* **EXERCISE REQUIREMENTS**
Exactly as they stand, set down the following records once more.

* **DATA**
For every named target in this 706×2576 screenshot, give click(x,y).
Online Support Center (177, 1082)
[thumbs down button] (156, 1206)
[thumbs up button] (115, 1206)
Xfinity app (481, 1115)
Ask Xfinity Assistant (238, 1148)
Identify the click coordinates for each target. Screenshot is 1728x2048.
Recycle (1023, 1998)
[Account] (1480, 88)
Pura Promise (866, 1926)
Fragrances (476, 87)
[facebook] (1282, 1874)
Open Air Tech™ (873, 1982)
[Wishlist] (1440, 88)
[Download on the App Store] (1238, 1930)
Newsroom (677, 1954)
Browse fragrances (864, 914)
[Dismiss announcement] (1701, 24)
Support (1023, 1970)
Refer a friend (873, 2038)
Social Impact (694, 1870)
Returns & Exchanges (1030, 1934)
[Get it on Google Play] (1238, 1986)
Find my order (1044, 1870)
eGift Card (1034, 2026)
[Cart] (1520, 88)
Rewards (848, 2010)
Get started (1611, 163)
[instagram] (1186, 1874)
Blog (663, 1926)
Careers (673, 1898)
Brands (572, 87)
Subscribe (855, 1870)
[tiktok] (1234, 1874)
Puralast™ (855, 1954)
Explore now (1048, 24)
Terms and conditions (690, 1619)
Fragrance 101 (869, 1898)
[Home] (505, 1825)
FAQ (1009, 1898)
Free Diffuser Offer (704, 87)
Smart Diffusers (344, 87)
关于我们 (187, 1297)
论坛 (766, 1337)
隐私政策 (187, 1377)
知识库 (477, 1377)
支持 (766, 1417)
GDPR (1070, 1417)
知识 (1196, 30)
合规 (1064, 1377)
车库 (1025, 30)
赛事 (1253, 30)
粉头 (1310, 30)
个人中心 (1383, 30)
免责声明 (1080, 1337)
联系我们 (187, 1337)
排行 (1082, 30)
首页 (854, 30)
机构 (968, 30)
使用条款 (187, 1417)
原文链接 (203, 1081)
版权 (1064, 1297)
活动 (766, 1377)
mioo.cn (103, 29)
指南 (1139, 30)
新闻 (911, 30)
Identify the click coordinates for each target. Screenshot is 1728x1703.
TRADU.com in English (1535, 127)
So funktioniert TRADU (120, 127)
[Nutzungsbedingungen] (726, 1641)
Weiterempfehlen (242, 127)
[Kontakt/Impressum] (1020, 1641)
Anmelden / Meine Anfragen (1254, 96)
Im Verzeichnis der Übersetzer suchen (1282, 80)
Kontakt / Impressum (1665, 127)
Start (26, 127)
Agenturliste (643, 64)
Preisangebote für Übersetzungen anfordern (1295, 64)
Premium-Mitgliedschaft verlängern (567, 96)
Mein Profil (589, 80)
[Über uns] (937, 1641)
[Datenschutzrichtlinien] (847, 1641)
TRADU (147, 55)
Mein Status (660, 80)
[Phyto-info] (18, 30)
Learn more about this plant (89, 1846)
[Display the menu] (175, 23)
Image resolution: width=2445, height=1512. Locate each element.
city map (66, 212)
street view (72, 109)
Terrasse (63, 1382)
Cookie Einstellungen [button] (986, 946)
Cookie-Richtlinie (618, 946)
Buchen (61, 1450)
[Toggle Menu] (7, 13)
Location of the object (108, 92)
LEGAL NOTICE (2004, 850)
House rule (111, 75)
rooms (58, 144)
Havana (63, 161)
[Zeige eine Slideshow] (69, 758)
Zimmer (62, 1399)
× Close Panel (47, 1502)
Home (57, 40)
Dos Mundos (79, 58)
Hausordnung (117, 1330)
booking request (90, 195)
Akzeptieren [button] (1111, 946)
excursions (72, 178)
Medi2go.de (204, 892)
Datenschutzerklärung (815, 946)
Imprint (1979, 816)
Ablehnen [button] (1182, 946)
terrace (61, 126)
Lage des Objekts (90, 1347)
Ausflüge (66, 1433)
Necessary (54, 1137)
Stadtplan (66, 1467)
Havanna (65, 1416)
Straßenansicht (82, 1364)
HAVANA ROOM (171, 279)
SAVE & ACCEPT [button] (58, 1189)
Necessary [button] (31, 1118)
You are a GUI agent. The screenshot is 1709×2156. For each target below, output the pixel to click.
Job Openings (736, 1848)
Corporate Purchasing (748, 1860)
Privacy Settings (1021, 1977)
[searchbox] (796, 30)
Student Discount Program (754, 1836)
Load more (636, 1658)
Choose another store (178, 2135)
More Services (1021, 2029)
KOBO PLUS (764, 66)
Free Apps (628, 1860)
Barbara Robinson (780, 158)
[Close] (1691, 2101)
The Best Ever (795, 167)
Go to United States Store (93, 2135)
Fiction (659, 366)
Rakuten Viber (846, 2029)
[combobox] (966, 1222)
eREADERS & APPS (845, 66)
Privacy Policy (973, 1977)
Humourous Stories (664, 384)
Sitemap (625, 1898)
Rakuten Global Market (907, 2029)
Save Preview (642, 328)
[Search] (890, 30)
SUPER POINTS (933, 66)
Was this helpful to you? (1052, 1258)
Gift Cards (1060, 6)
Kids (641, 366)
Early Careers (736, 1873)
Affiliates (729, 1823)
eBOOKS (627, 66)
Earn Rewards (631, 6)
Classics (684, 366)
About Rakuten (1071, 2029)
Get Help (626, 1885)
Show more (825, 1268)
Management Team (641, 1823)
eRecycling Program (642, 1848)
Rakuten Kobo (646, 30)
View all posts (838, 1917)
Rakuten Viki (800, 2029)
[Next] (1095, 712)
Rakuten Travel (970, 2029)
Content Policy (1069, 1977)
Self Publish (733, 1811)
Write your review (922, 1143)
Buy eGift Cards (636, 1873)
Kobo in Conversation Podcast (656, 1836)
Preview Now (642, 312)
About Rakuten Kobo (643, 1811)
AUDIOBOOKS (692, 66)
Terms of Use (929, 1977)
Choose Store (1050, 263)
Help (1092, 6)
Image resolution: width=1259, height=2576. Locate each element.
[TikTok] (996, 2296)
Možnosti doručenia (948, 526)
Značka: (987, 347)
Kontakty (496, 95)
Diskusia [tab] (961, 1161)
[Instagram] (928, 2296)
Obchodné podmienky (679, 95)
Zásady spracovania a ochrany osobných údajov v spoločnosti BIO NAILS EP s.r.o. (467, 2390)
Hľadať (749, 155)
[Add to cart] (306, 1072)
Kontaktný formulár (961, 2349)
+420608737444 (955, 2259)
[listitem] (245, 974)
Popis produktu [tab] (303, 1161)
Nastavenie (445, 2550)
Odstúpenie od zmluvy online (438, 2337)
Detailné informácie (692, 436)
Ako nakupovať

* **TASK RESPONSE**
For every named target in this 706×2576 screenshot, give click(x,y).
Online Support Center (177, 1082)
[thumbs down button] (156, 1206)
[thumbs up button] (115, 1206)
Xfinity app (481, 1115)
Ask Xfinity Assistant (238, 1148)
Identify the click coordinates for each target. Screenshot is 1728x2048.
Recycle (1023, 1998)
[Account] (1480, 88)
Pura Promise (866, 1926)
Fragrances (476, 87)
[facebook] (1282, 1874)
Open Air Tech™ (873, 1982)
[Wishlist] (1440, 88)
[Download on the App Store] (1238, 1930)
Newsroom (677, 1954)
Browse fragrances (864, 914)
[Dismiss announcement] (1701, 24)
Support (1023, 1970)
Refer a friend (873, 2038)
Social Impact (694, 1870)
Returns & Exchanges (1030, 1934)
[Get it on Google Play] (1238, 1986)
Find my order (1044, 1870)
eGift Card (1034, 2026)
[Cart] (1520, 88)
Rewards (848, 2010)
Get started (1611, 163)
[instagram] (1186, 1874)
Blog (663, 1926)
Careers (673, 1898)
Brands (572, 87)
Subscribe (855, 1870)
[tiktok] (1234, 1874)
Puralast™ (855, 1954)
Explore now (1048, 24)
Terms and conditions (690, 1619)
Fragrance 101 (869, 1898)
[Home] (505, 1825)
FAQ (1009, 1898)
Free Diffuser Offer (704, 87)
Smart Diffusers (344, 87)
关于我们 (187, 1297)
论坛 (766, 1337)
隐私政策 (187, 1377)
知识库 (477, 1377)
支持 (766, 1417)
GDPR (1070, 1417)
知识 (1196, 30)
合规 (1064, 1377)
车库 (1025, 30)
赛事 (1253, 30)
粉头 (1310, 30)
个人中心 (1383, 30)
免责声明 (1080, 1337)
联系我们 (187, 1337)
排行 (1082, 30)
首页 (854, 30)
机构 (968, 30)
使用条款 (187, 1417)
原文链接 (203, 1081)
版权 (1064, 1297)
活动 (766, 1377)
mioo.cn (103, 29)
指南 (1139, 30)
新闻 (911, 30)
Identify the click coordinates for each target. Screenshot is 1728x1703.
TRADU.com in English (1535, 127)
So funktioniert TRADU (120, 127)
[Nutzungsbedingungen] (726, 1641)
Weiterempfehlen (242, 127)
[Kontakt/Impressum] (1020, 1641)
Anmelden / Meine Anfragen (1254, 96)
Im Verzeichnis der Übersetzer suchen (1282, 80)
Kontakt / Impressum (1665, 127)
Start (26, 127)
Agenturliste (643, 64)
Preisangebote für Übersetzungen anfordern (1295, 64)
Premium-Mitgliedschaft verlängern (567, 96)
Mein Profil (589, 80)
[Über uns] (937, 1641)
[Datenschutzrichtlinien] (847, 1641)
TRADU (147, 55)
Mein Status (660, 80)
[Phyto-info] (18, 30)
Learn more about this plant (89, 1846)
[Display the menu] (175, 23)
Image resolution: width=2445, height=1512. Locate each element.
city map (66, 212)
street view (72, 109)
Terrasse (63, 1382)
Cookie Einstellungen [button] (986, 946)
Cookie-Richtlinie (618, 946)
Buchen (61, 1450)
[Toggle Menu] (7, 13)
Location of the object (108, 92)
LEGAL NOTICE (2004, 850)
House rule (111, 75)
rooms (58, 144)
Havana (63, 161)
[Zeige eine Slideshow] (69, 758)
Zimmer (62, 1399)
× Close Panel (47, 1502)
Home (57, 40)
Dos Mundos (79, 58)
Hausordnung (117, 1330)
booking request (90, 195)
Akzeptieren [button] (1111, 946)
excursions (72, 178)
Medi2go.de (204, 892)
Datenschutzerklärung (815, 946)
Imprint (1979, 816)
Ablehnen [button] (1182, 946)
terrace (61, 126)
Lage des Objekts (90, 1347)
Ausflüge (66, 1433)
Necessary (54, 1137)
Stadtplan (66, 1467)
Havanna (65, 1416)
Straßenansicht (82, 1364)
HAVANA ROOM (171, 279)
SAVE & ACCEPT [button] (58, 1189)
Necessary [button] (31, 1118)
You are a GUI agent. The screenshot is 1709×2156. For each target below, output the pixel to click.
Job Openings (736, 1848)
Corporate Purchasing (748, 1860)
Privacy Settings (1021, 1977)
[searchbox] (796, 30)
Student Discount Program (754, 1836)
Load more (636, 1658)
Choose another store (178, 2135)
More Services (1021, 2029)
KOBO PLUS (764, 66)
Free Apps (628, 1860)
Barbara Robinson (780, 158)
[Close] (1691, 2101)
The Best Ever (795, 167)
Go to United States Store (93, 2135)
Fiction (659, 366)
Rakuten Viber (846, 2029)
[combobox] (966, 1222)
eREADERS & APPS (845, 66)
Privacy Policy (973, 1977)
Humourous Stories (664, 384)
Sitemap (625, 1898)
Rakuten Global Market (907, 2029)
Save Preview (642, 328)
[Search] (890, 30)
SUPER POINTS (933, 66)
Was this helpful to you? (1052, 1258)
Gift Cards (1060, 6)
Kids (641, 366)
Early Careers (736, 1873)
Affiliates (729, 1823)
eBOOKS (627, 66)
Earn Rewards (631, 6)
Classics (684, 366)
About Rakuten (1071, 2029)
Get Help (626, 1885)
Show more (825, 1268)
Management Team (641, 1823)
eRecycling Program (642, 1848)
Rakuten Kobo (646, 30)
View all posts (838, 1917)
Rakuten Viki (800, 2029)
[Next] (1095, 712)
Rakuten Travel (970, 2029)
Content Policy (1069, 1977)
Self Publish (733, 1811)
Write your review (922, 1143)
Buy eGift Cards (636, 1873)
Kobo in Conversation Podcast (656, 1836)
Preview Now (642, 312)
About Rakuten Kobo (643, 1811)
AUDIOBOOKS (692, 66)
Terms of Use (929, 1977)
Choose Store (1050, 263)
Help (1092, 6)
Image resolution: width=1259, height=2576. Locate each element.
[TikTok] (996, 2296)
Možnosti doručenia (948, 526)
Značka: (987, 347)
Kontakty (496, 95)
Diskusia [tab] (961, 1161)
[Instagram] (928, 2296)
Obchodné podmienky (679, 95)
Zásady spracovania a ochrany osobných údajov v spoločnosti BIO NAILS EP s.r.o. (467, 2390)
Hľadať (749, 155)
[Add to cart] (306, 1072)
Kontaktný formulár (961, 2349)
+420608737444 (955, 2259)
[listitem] (245, 974)
Popis produktu [tab] (303, 1161)
Nastavenie (445, 2550)
Odstúpenie od zmluvy online (438, 2337)
Detailné informácie (692, 436)
Ako nakupovať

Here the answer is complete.